* Aim of the exercise: Which lines of the material below contain the word "button"? Copy each of those lines in full, and treat uppercase and lowercase as different.

* Dataset rows:

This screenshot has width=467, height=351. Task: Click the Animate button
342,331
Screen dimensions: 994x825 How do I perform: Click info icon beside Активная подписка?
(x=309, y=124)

==

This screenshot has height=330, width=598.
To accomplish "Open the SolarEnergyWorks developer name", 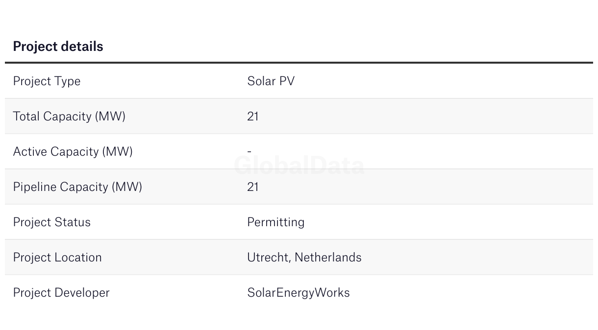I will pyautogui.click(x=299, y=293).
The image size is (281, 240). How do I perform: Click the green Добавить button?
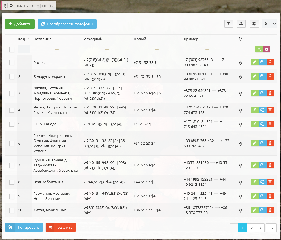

...

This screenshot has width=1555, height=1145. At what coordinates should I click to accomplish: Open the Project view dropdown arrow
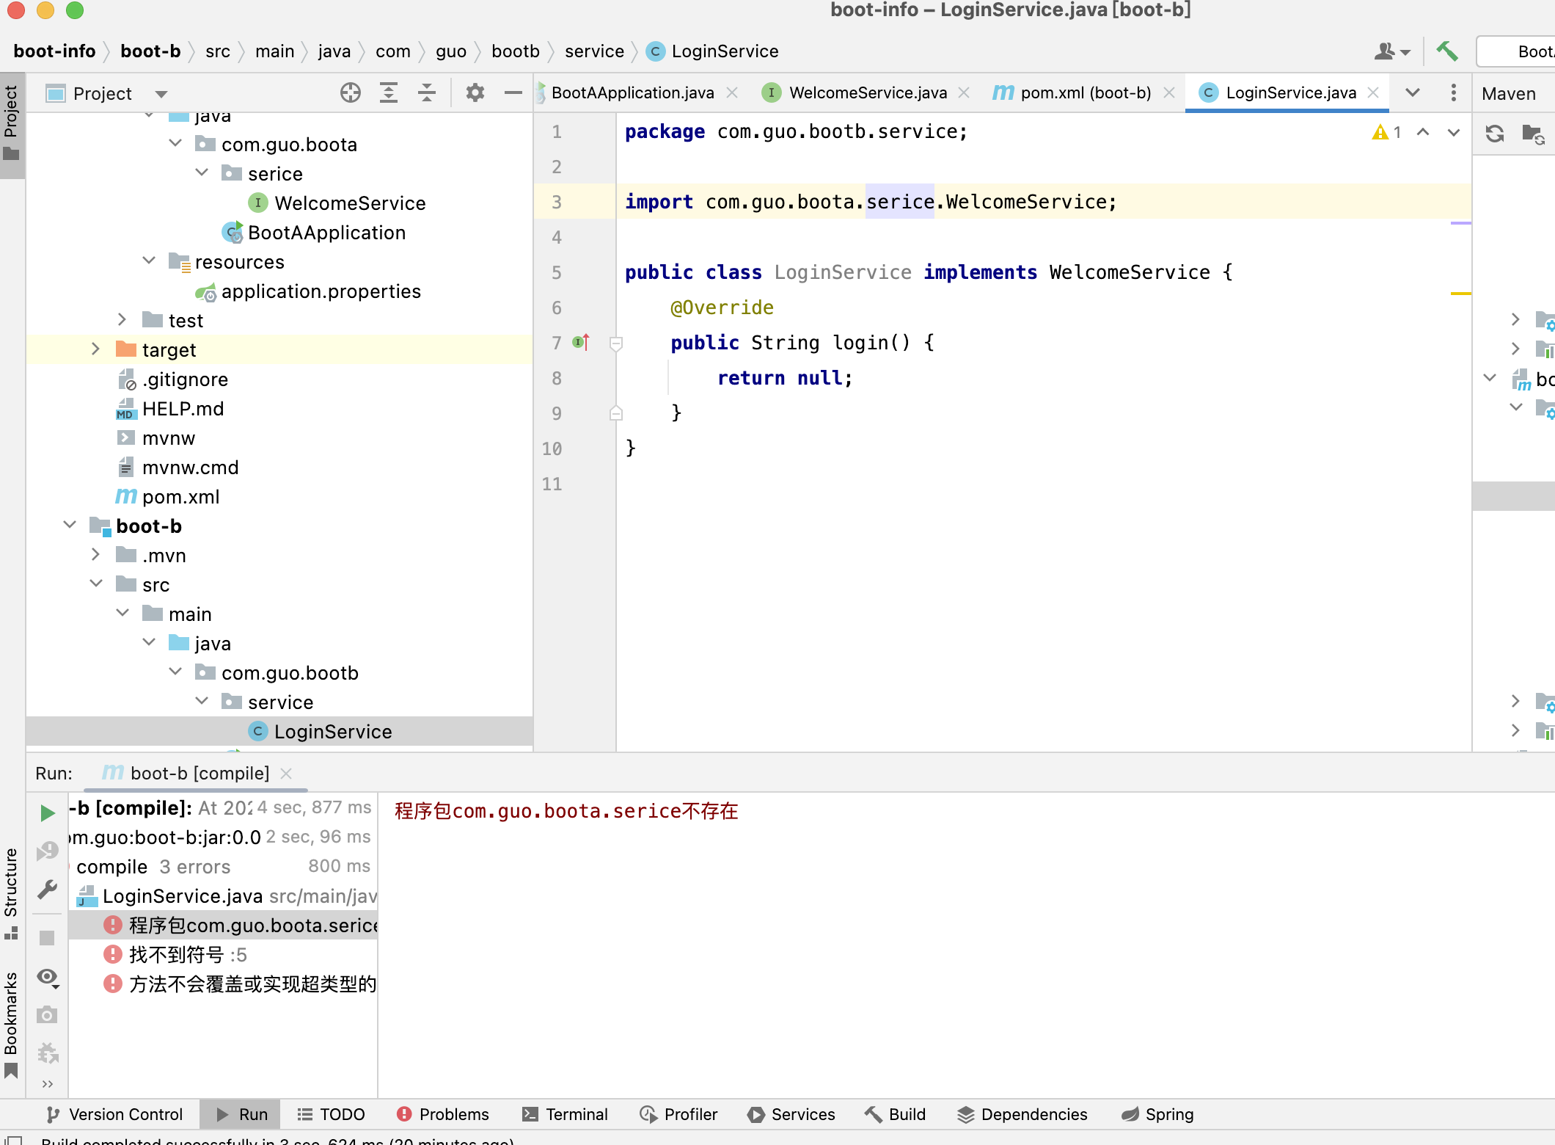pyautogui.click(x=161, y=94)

* Response below:
This screenshot has width=467, height=351. Task: Click the Animate button
The image size is (281, 240). How do I perform: Click the green Добавить button?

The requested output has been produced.